IEEE Trans Pattern Anal Mach Intell. 2021 Nov;43(11):3799-3819. doi: 10.1109/TPAMI.2020.2992028. Epub 2021 Oct 1.
Charts are useful communication tools for the presentation of data in a visually appealing format that facilitates comprehension. There have been many studies dedicated to chart mining, which refers to the process of automatic detection, extraction and analysis of charts to reproduce the tabular data that was originally used to create them. By allowing access to data which might not be available in other formats, chart mining facilitates the creation of many downstream applications. This paper presents a comprehensive survey of approaches across all components of the automated chart mining pipeline, such as (i) automated extraction of charts from documents; (ii) processing of multi-panel charts; (iii) automatic image classifiers to collect chart images at scale; (iv) automated extraction of data from each chart image, for popular chart types as well as selected specialized classes; (v) applications of chart mining; and (vi) datasets for training and evaluation, and the methods that were used to build them. Finally, we summarize the main trends found in the literature and provide pointers to areas for further research in chart mining.

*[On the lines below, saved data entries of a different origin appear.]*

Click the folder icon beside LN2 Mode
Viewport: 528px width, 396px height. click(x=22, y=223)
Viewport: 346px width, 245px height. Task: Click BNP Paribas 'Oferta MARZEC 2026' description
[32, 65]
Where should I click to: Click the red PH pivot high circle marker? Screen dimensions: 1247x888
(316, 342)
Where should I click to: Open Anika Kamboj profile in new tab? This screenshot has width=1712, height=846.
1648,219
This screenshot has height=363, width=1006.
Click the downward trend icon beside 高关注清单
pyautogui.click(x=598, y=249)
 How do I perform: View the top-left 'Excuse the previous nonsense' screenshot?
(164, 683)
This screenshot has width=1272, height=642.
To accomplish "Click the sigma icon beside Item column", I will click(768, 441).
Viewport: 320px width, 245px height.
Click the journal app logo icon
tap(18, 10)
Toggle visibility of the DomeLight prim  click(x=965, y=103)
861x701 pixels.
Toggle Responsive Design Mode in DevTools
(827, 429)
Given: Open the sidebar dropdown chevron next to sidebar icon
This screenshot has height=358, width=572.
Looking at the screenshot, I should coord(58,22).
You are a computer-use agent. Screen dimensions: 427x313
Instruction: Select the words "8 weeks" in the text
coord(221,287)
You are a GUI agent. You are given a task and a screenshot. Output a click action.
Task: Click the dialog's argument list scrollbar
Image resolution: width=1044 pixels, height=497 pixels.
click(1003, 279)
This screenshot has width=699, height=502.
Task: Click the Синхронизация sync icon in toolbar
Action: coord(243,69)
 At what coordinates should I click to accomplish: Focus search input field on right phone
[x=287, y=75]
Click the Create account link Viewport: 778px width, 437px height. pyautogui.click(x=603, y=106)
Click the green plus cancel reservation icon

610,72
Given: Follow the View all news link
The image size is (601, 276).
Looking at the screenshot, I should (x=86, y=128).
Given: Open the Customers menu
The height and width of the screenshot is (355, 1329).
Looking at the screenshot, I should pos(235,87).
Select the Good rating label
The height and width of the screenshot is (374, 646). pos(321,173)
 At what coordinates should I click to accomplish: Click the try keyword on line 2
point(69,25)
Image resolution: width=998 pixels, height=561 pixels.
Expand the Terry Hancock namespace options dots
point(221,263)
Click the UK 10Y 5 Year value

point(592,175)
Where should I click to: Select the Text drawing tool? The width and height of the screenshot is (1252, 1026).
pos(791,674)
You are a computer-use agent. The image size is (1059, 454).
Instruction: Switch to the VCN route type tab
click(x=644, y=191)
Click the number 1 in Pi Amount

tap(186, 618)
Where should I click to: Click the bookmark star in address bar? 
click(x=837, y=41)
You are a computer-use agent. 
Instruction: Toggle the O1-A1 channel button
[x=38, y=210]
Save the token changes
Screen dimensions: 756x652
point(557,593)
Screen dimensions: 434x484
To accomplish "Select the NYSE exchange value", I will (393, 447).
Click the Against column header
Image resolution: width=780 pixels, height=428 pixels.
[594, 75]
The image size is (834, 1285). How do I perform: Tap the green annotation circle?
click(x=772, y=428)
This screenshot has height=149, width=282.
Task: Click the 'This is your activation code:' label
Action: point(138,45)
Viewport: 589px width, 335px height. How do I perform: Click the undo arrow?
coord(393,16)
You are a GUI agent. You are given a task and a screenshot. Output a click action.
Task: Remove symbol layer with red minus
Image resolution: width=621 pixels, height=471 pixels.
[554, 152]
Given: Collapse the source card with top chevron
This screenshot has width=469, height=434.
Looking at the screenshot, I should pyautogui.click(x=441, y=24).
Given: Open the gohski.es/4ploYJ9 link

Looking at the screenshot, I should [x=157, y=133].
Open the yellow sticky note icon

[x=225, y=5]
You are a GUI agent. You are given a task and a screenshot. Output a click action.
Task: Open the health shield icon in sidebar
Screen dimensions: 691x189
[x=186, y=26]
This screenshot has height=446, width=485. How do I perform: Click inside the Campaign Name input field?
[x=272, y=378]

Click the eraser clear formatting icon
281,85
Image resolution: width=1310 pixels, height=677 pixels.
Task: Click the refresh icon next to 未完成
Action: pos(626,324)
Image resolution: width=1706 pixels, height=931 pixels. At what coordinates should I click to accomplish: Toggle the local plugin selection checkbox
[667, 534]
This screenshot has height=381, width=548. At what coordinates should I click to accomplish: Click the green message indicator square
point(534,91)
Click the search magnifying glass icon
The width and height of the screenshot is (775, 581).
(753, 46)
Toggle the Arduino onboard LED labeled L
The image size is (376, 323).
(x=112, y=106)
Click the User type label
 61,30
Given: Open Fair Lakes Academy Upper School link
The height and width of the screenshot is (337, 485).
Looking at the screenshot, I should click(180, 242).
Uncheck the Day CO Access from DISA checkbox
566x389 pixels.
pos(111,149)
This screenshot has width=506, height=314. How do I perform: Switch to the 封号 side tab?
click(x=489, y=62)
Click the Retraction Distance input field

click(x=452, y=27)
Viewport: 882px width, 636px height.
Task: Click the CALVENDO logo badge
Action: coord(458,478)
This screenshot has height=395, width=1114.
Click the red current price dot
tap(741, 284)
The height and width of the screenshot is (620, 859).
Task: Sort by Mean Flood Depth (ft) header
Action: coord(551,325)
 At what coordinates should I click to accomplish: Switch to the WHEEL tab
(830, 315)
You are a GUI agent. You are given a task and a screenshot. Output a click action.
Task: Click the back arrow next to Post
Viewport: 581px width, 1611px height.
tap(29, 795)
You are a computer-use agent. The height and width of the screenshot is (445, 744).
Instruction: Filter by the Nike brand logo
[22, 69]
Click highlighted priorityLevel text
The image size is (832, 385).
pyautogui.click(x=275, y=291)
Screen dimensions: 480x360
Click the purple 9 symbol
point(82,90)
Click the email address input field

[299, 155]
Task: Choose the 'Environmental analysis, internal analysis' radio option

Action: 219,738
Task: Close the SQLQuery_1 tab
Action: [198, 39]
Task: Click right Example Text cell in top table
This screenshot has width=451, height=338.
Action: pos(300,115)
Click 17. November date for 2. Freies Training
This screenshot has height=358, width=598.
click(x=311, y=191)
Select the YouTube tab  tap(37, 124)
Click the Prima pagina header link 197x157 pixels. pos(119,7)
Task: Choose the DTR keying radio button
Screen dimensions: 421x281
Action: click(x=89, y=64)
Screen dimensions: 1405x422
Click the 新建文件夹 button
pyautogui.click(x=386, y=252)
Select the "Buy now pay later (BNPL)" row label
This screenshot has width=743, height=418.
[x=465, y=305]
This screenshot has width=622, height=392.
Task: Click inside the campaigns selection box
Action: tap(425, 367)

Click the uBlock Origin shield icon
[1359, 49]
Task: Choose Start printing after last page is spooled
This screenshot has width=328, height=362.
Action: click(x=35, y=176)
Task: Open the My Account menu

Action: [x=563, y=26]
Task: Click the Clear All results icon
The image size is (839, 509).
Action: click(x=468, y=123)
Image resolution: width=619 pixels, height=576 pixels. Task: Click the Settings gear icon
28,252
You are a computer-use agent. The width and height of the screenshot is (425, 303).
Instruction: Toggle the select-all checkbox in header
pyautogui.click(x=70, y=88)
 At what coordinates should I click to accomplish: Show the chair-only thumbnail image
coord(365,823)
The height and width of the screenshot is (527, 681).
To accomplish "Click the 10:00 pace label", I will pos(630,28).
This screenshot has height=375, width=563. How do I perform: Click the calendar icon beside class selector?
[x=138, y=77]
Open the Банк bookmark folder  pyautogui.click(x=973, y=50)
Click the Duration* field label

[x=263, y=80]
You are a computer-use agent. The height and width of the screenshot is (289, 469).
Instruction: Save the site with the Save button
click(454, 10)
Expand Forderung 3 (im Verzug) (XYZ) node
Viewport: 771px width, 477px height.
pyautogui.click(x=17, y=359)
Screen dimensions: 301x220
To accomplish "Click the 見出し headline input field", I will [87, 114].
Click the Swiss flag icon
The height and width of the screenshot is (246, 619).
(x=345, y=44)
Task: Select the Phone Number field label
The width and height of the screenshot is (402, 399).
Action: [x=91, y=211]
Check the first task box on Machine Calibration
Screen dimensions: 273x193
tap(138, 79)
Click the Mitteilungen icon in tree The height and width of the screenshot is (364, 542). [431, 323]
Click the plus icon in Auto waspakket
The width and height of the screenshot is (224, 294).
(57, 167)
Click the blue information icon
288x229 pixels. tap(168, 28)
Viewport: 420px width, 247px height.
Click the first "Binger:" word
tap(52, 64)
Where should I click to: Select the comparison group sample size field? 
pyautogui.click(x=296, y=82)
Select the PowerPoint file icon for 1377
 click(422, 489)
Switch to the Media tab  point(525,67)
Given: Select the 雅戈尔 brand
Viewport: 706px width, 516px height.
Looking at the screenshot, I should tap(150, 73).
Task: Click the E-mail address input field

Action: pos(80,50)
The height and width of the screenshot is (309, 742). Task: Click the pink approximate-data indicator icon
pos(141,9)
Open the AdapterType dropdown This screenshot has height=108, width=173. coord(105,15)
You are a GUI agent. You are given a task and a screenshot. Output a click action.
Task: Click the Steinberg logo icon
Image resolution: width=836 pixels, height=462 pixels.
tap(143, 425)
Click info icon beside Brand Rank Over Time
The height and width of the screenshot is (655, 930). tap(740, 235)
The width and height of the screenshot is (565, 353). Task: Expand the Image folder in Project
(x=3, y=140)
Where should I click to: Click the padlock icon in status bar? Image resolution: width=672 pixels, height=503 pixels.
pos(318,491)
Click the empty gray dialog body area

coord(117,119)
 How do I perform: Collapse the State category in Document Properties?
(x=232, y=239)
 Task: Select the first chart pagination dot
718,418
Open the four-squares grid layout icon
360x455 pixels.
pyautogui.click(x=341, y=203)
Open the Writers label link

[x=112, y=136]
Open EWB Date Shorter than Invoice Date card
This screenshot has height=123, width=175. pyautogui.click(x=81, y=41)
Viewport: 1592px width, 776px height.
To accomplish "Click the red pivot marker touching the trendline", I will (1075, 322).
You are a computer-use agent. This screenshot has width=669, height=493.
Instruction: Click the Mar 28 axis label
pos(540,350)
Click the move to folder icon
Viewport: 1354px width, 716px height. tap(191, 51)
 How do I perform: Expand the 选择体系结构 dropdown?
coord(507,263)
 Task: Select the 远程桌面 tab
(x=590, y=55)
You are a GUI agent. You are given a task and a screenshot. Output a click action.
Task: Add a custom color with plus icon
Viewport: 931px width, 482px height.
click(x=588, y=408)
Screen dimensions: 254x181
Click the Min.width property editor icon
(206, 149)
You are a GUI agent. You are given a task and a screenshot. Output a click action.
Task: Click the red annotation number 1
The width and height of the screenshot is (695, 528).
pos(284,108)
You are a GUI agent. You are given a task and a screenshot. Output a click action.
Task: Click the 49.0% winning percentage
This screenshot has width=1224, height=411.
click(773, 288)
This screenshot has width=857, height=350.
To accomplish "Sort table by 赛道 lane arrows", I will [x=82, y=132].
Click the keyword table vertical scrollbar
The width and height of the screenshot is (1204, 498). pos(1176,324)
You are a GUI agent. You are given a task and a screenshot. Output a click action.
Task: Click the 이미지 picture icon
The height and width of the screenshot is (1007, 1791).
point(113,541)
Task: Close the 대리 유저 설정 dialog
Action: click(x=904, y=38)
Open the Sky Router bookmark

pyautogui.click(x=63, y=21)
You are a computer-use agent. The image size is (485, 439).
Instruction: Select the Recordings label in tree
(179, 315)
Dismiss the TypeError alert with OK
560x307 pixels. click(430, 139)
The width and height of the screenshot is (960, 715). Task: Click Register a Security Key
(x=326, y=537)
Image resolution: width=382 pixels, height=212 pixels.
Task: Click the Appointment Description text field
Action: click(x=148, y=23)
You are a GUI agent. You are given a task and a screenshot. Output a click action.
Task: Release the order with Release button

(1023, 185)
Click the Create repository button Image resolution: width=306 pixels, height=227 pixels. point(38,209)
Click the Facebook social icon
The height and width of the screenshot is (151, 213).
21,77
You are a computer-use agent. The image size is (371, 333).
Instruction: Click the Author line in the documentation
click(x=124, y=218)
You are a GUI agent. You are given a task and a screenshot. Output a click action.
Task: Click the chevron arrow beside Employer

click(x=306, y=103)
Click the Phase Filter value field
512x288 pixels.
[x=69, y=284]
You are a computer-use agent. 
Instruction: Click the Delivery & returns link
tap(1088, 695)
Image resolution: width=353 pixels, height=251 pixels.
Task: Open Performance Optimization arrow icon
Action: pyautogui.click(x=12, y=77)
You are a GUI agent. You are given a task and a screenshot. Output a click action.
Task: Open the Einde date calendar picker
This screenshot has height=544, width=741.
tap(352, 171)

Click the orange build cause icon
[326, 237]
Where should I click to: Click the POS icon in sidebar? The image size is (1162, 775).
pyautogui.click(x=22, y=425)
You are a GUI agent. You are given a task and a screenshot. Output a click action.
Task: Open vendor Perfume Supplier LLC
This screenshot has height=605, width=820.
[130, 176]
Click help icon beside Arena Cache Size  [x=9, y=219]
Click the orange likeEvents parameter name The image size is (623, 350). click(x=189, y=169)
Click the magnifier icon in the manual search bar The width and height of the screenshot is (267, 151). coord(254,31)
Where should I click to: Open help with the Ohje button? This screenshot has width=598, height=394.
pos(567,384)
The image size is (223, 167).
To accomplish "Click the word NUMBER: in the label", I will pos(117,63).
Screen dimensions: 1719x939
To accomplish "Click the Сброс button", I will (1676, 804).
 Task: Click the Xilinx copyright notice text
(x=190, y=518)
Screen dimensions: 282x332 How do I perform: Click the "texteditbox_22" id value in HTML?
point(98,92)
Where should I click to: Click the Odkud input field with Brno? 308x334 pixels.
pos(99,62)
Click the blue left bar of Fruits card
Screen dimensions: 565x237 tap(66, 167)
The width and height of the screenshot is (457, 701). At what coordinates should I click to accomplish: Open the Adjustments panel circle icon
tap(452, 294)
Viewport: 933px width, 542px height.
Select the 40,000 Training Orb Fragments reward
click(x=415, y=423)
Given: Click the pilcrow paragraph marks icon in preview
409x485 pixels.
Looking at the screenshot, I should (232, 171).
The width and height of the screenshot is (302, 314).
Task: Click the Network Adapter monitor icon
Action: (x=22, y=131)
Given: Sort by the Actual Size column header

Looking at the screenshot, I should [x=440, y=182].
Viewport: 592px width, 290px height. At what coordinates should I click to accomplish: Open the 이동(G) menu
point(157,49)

图表是一种有用的沟通工具,以吸引人的视觉格式呈现数据,便于理解。已经有许多专门针对图表挖掘的研究,图表挖掘是指自动检测、提取和分析图表以再现最初用于创建图表的表格数据的过程。通过允许访问可能在其他格式中不可用的数据,图表挖掘促进了许多下游应用的创建。本文全面调查了自动化图表挖掘管道的所有组件的方法,例如(i)从文档中自动提取图表;(ii)处理多面板图表;(iii)自动图像分类器,可大规模收集图表图像;(iv)自动从每个图表图像中提取数据,适用于流行的图表类型以及选定的专业图表类型;(v)图表挖掘的应用;以及(vi)用于训练和评估的数据集,以及用于构建它们的方法。最后,我们总结了文献中发现的主要趋势,并为图表挖掘的进一步研究提供了方向。